[課題の内容]:
**A.** 溶接欠陥の監視に関する文章によると、積層造形で溶融池の状態を正確に把握できないのはなぜか。
**B.** 溶接欠陥の監視に関する文章を、最後の文の後から書き継げ。

そのため、特許文献1のような溶融池の撮像画像を用いて溶接状態を監視する手法が提案されているが、その多くが開先のある溶接を前提としている。つまり、これまでの溶接状態を監視する技術では、溶融池を、開先、又は溶融池に隣接するビードとの位置関係、或いはビード形状と対応させながら、溶融池の状態に応じて溶接欠陥の判定を行うものとなっている。しかし、開先、隣接するビードの画像映像は、アーク光との輝度差が大きく鮮明に映出されておらず、溶融池の位置及び形状が誤認される場合が生じ得る。その結果、正確な溶接状態の監視が困難になるおそれがあった。
また、複数のビード層を積層して積層造形物を作製する積層造形においては、上記した開先のような位置を特定できる基準物が存在しない。そのため、溶融池の状態を正確に把握できず、溶接中の撮像画像から溶接欠陥の発生を確認することは困難であった。
【0005】
そこで本発明は、溶接部周囲における既設のビード等を基準にすることなく、溶接部の撮像画像から溶接欠陥の発生を確認できる、溶接欠陥監視方法及び溶接欠陥監視装置、並びに積層造形方法及び積層造形装置を提供することを目的とする。
【課題を解決するための手段】
【0006】
本発明は下記の構成からなる。

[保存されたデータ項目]
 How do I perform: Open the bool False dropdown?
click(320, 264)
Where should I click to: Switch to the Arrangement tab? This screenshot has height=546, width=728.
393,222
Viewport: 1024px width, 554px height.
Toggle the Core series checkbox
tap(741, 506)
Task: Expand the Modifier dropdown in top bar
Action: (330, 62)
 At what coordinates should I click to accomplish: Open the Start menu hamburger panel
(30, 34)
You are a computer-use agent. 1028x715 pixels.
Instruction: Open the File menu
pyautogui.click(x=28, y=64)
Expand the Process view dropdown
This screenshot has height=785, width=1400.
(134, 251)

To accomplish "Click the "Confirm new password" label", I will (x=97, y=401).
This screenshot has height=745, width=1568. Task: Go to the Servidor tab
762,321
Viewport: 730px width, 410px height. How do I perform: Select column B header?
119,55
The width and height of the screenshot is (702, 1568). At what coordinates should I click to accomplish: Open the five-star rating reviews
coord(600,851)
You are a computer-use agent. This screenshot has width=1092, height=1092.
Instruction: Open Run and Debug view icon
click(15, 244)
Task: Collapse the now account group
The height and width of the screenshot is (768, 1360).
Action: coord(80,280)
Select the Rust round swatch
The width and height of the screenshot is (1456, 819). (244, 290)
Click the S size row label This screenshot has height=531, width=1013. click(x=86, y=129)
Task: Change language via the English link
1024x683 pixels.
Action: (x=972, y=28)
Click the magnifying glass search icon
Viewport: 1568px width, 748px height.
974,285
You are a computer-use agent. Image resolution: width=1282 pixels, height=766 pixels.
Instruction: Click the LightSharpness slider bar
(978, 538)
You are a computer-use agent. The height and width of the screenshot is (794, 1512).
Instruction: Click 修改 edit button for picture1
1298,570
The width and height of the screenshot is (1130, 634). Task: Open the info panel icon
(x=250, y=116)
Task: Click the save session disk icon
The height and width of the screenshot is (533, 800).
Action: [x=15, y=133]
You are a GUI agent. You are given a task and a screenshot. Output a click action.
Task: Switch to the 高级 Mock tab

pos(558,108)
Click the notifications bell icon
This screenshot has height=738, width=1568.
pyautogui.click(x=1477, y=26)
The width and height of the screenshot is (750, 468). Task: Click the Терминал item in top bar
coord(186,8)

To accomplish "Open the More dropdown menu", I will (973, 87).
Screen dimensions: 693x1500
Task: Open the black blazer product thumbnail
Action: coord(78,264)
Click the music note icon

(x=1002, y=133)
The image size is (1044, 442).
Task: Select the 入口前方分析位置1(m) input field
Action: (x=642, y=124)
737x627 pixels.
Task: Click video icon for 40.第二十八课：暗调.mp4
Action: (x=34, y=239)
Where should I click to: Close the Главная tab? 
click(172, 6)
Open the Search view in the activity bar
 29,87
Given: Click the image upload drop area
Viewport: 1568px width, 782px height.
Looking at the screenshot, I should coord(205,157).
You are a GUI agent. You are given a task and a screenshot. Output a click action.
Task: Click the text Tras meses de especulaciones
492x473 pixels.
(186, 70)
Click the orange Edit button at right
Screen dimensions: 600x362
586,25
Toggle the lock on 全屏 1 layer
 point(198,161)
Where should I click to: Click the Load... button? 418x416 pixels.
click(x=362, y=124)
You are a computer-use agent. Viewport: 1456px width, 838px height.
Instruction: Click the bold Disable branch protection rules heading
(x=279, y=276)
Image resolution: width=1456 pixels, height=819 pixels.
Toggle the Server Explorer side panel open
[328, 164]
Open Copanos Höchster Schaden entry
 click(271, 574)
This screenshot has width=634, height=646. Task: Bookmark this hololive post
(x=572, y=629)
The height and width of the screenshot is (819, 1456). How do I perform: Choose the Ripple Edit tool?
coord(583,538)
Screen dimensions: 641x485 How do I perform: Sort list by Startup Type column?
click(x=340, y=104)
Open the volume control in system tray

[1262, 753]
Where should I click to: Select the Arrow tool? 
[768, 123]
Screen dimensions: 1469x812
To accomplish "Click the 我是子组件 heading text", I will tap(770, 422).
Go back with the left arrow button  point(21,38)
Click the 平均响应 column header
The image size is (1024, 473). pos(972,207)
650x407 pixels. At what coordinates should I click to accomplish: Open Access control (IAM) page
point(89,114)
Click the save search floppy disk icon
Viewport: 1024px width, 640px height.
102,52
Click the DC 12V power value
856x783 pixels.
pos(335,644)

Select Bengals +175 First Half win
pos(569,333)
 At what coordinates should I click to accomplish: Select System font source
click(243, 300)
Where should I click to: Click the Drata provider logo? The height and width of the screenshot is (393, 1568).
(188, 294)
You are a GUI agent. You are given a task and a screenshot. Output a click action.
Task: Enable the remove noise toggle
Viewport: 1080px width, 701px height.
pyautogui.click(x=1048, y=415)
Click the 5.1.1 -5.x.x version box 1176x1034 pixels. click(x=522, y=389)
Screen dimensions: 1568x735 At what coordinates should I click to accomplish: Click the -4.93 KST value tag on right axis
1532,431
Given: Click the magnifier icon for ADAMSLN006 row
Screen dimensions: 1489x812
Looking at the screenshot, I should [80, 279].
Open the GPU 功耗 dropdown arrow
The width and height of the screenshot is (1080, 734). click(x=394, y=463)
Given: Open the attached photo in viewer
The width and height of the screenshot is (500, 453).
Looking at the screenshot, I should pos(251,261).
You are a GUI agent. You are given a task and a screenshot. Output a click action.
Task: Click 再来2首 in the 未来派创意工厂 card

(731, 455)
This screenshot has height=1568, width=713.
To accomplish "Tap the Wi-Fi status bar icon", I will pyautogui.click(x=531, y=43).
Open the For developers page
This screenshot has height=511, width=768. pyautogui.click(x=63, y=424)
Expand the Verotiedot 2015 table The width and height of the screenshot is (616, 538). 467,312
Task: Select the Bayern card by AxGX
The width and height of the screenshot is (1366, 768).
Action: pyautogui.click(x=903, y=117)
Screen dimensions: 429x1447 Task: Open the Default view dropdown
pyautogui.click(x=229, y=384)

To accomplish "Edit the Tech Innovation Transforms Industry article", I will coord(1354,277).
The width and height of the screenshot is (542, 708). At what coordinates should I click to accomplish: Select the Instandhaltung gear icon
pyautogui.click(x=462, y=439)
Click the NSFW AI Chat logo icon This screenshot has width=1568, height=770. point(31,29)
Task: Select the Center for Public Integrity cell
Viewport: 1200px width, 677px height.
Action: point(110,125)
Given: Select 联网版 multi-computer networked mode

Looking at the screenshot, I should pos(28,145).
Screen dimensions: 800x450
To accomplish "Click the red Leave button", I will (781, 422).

[回答一覧]:
**A.** 開先のような位置を特定できる基準物が存在しないため。

**B.**
(1) アーク溶接中の溶接部を撮像した画像情報を用いて溶接状態を監視する溶接監視方法であって、
前記溶接部に生じる溶融池と、溶加材を溶融させるアーク光とが映出された画像情報を取得する画像取得工程と、
前記画像情報から、前記溶融池と前記アーク光とのうち少なくとも一方の輪郭を抽出する輪郭抽出工程と、
抽出された前記輪郭の歪みに応じた形状指標を求める指標演算工程と、
前記形状指標に応じて溶接欠陥の発生状況を判定する欠陥判定工程と、
を備える溶接監視方法。
(2) 溶加材を溶融及び凝固させて形成する溶着ビードを積層し、多層の溶着ビードから構成される造形物を製造する積層造形方法であって、
前記溶着ビードを形成する際に、(1)に記載の溶接監視方法により前記溶着ビードの溶接状態を監視する、
積層造形方法。
(3) アーク溶接中の溶接部を撮像した画像情報を用いて溶接状態を監視する溶接監視装置であって、
前記溶接部に生じる溶融池と、溶加材を溶融させるアーク光とが映出された画像情報を取得する画像取得部と、
前記画像情報から、前記溶融池と前記アーク光とのうち少なくとも一方の輪郭を抽出する輪郭抽出部と、
抽出された前記輪郭の歪みに応じた形状指標を求める指標演算部と、
前記形状指標に応じて溶接欠陥の発生状況を判定する欠陥判定部と、
を備える溶接監視装置。
(4) 溶加材を溶融及び凝固させて形成する溶着ビードを積層し、多層の溶着ビードから構成される造形物を製造する積層造形装置であって、
前記溶着ビードを形成する際に、(3)に記載の溶接監視装置により前記溶着ビードの溶接状態を監視する、
積層造形装置。
【発明の効果】
【0007】
本発明によれば、溶接部周囲における既設のビード等を基準にすることなく、溶接部の撮像画像から溶接欠陥の発生を確認できる。
【図面の簡単な説明】
【0008】
【
図2】
図2は、溶着ビードが形成される溶接部を撮像部が撮像する様子を示す概略説明図である。
【
図3】
図3は、撮像部が撮像した撮像画像を示す模式図である。
【
図4】
図4は、制御部の概略的なブロック構成図である。
【
図6】
図6は、第1の溶接監視方法の手順を示すフローチャートである。
【
図7A】
図7Aは、溶接トーチ先端のアーク光の形状を模式的に示す説明図である。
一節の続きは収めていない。